Pour une spiritualité du soin
ARTICLE | 12/07/2011 | Numéro 1739 | Par Guillaume Desanges
Jean-Guilhem Xerri, médecin hospitalier et président de l’association Aux Captifs la Libération, publie un plaidoyer pour retrouver la dimension spirituelle du soin. Rencontre.
Vous vous alarmez d’une déshumanisation du soin, pourquoi ?
Le soin est aujourd’hui soumis à une double contrainte : celle de nos désirs dont les exigences se sont hissées à la hauteur des formidables capacités technologiques, et celle des limites économiques, juridiques, et surtout de sens, de notre société. Tant et si bien que la technique et la performance ont tendance à devenir l’unique dimension du soin.
Le relationnel et le spirituel sont tout aussi importants. Mais aujourd’hui, l’environnement libéral et technologique pousse à négliger ces deux dimensions. Le médecin travaille de plus en plus sur des représentations objectives de parties du corps et de maladie. De moins en moins il écoute une parole ou un récit signifiant pour le patient.
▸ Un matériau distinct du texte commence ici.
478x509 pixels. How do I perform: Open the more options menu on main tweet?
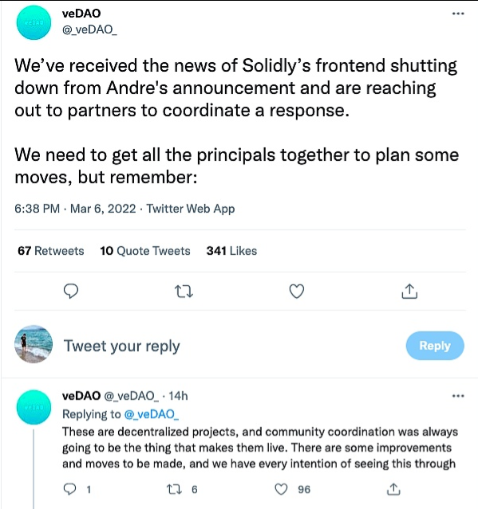pos(458,14)
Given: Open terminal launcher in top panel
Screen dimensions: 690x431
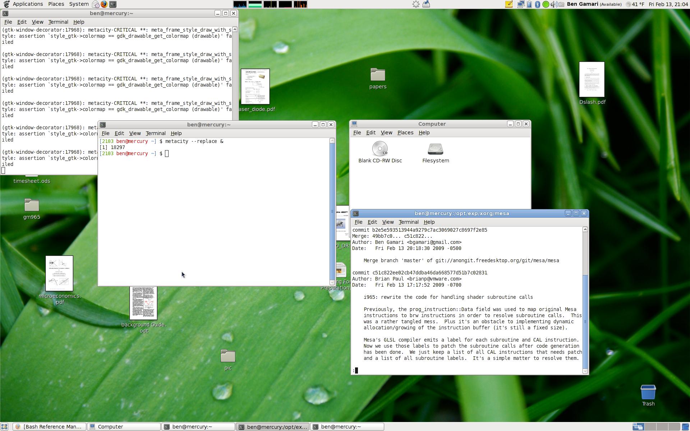Looking at the screenshot, I should tap(113, 4).
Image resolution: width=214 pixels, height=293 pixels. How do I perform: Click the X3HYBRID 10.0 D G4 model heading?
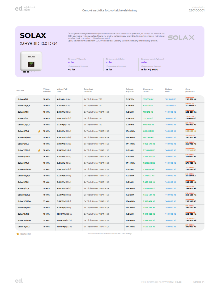pyautogui.click(x=39, y=43)
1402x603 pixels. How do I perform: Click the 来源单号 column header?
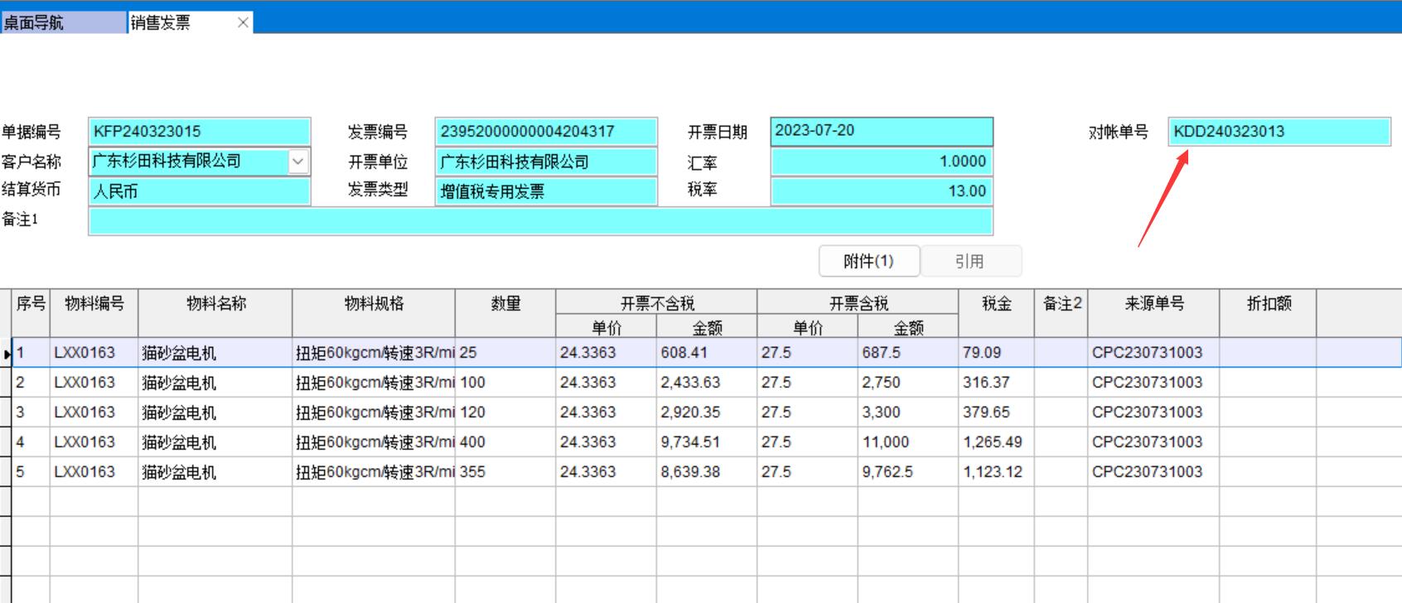(x=1153, y=304)
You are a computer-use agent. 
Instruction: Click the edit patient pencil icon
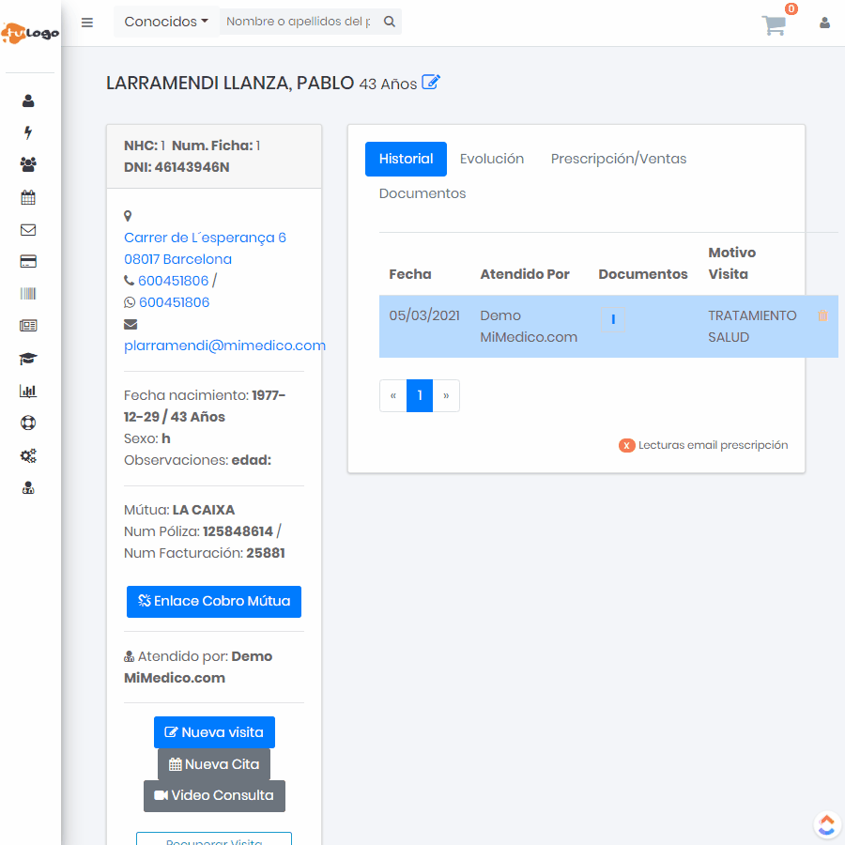[431, 83]
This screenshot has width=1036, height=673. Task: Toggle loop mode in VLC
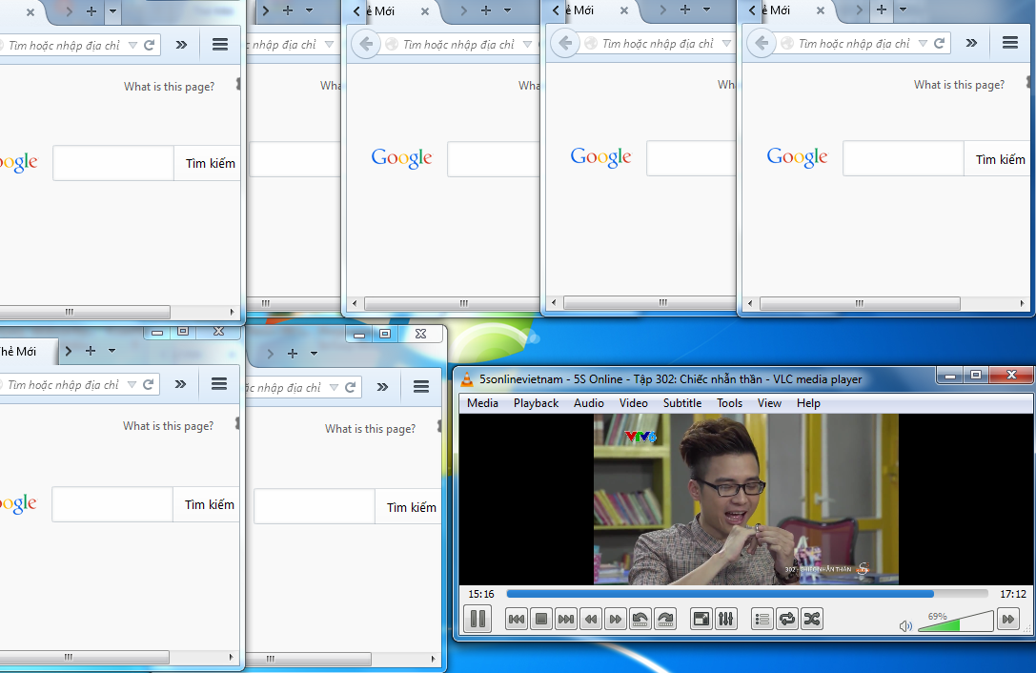click(786, 619)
Comment faire évoluer le soin ?
Comment faire évoluer le soin ?
Il est urgent que les soignants prennent en compte trois valeurs anthropologiques fondamentales.
La première est la reconnaissance de la part de gratuité de leur investissement qui transforme l’acte en rencontre. La gratuité permet d’aller au-delà de la seule justice, du seul devoir de solidarité, et invite à reconnaître l’autre pour lui-même et non seulement comme une victime, un malade ou un blessé.
La deuxième est l’accueil de sa propre fragilité, qui permet au médecin de renoncer à la tentation de la toute-puissance, alors que la confrontation à son impuissance et à la mort constitue une source majeure de souffrance.Enfin, dans un contexte général où l’extériorité est privilégiée, que les soignants renouent avec leurs racines intérieures relève de l’hygiène de vie. Est-ce un hasard d’ailleurs si « méditation » et « médication » ont la même racine ?
Si le relationnel et le spirituel sont négligés, n’est-ce pas parce qu’ils prennent trop de temps ?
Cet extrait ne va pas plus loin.